Discarded pigeon message scroll
Shun’s constant whining to have things changed to suit her kept both my father and Riddle busy for those days. My promised lessons in riding did not materialize. By the time I had returned from my walk that morning, Riddle had driven Lady Shun to town in the two-wheeled cart so that she might see what sorts of fabric were available in the market and buy new blankets. It was small comfort to me that the cart jolted and bumped on the icy ruts in the road, and that I knew she would be disappointed in what she found. She had succeeded in snatching Riddle away and having him to herself. I found I was jealous of that, not on my own behalf, but for my sister.
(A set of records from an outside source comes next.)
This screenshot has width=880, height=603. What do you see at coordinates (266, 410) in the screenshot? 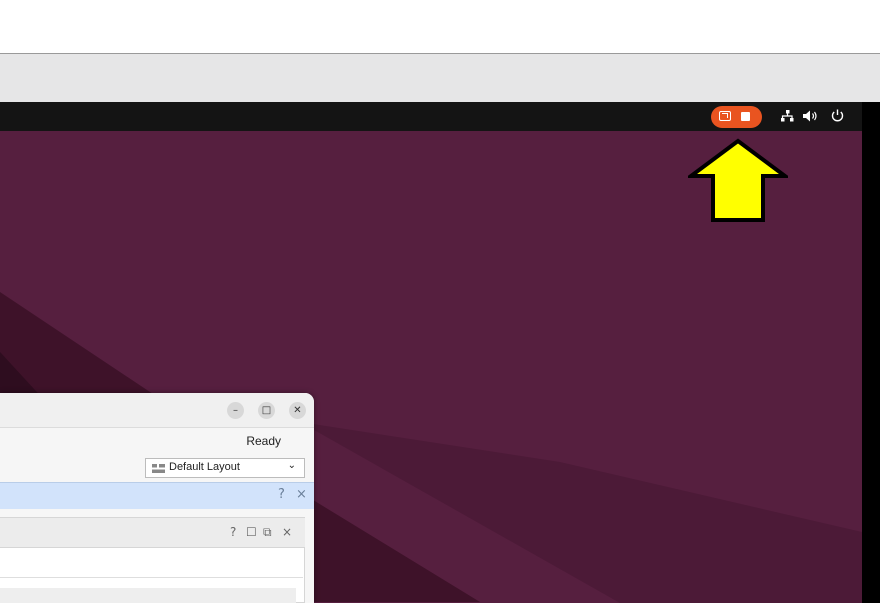
I see `maximize-icon: □` at bounding box center [266, 410].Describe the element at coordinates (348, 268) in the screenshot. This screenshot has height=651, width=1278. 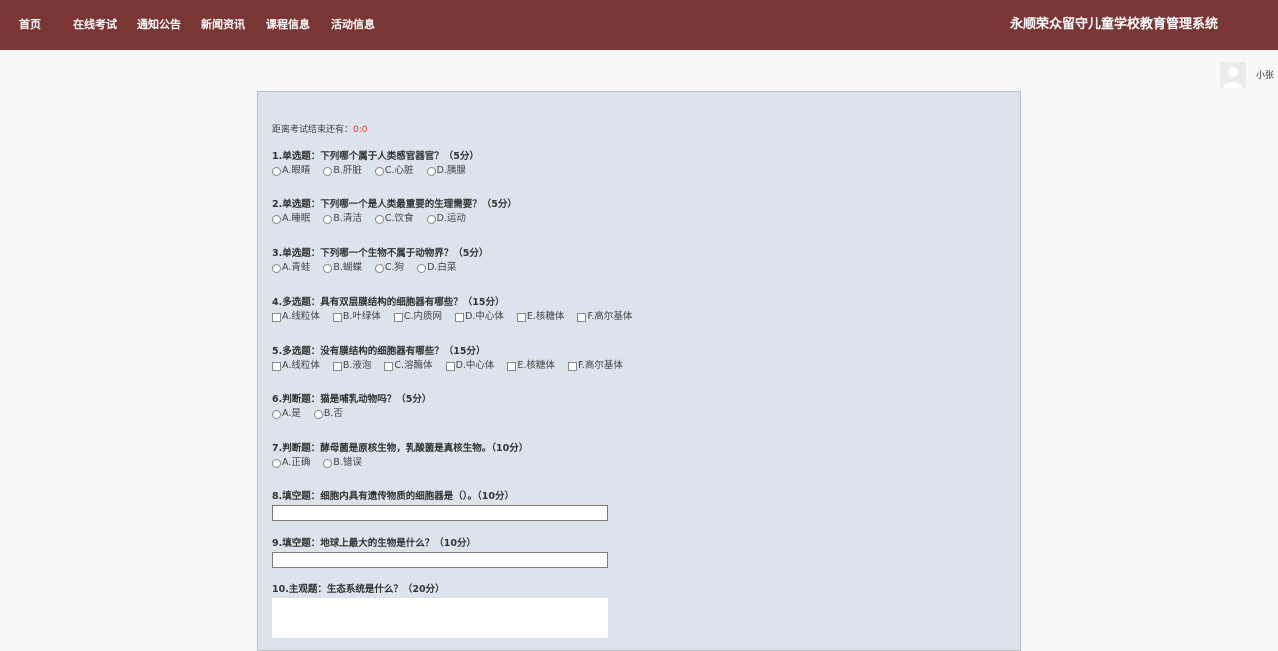
I see `option-label: B.蝴蝶` at that location.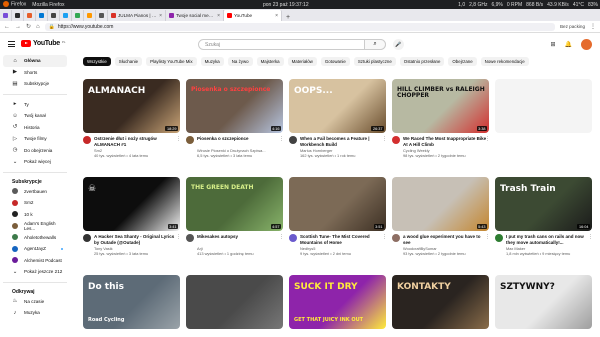 The width and height of the screenshot is (600, 337). What do you see at coordinates (270, 62) in the screenshot?
I see `filter-chip: Majsterka` at bounding box center [270, 62].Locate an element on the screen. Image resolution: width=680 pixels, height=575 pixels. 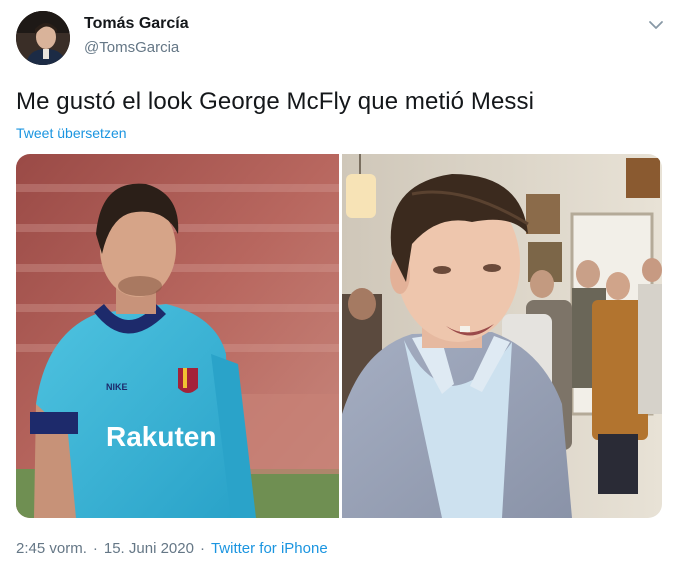
jersey-brand-text: NIKE is located at coordinates (117, 387).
I knew that in some way Riddle belonged to Nettle, and I did not like to see Shun making free with his time. If anyone recalled that I had been promised riding lessons, no one mentioned it. And when Riddle and Shun returned, they were dispatched almost immediately on a much grander journey to buy so many things that my father sent two wagons with them. No one thought to ask me if I might like to go along or if there was anything I might want bought at a market town.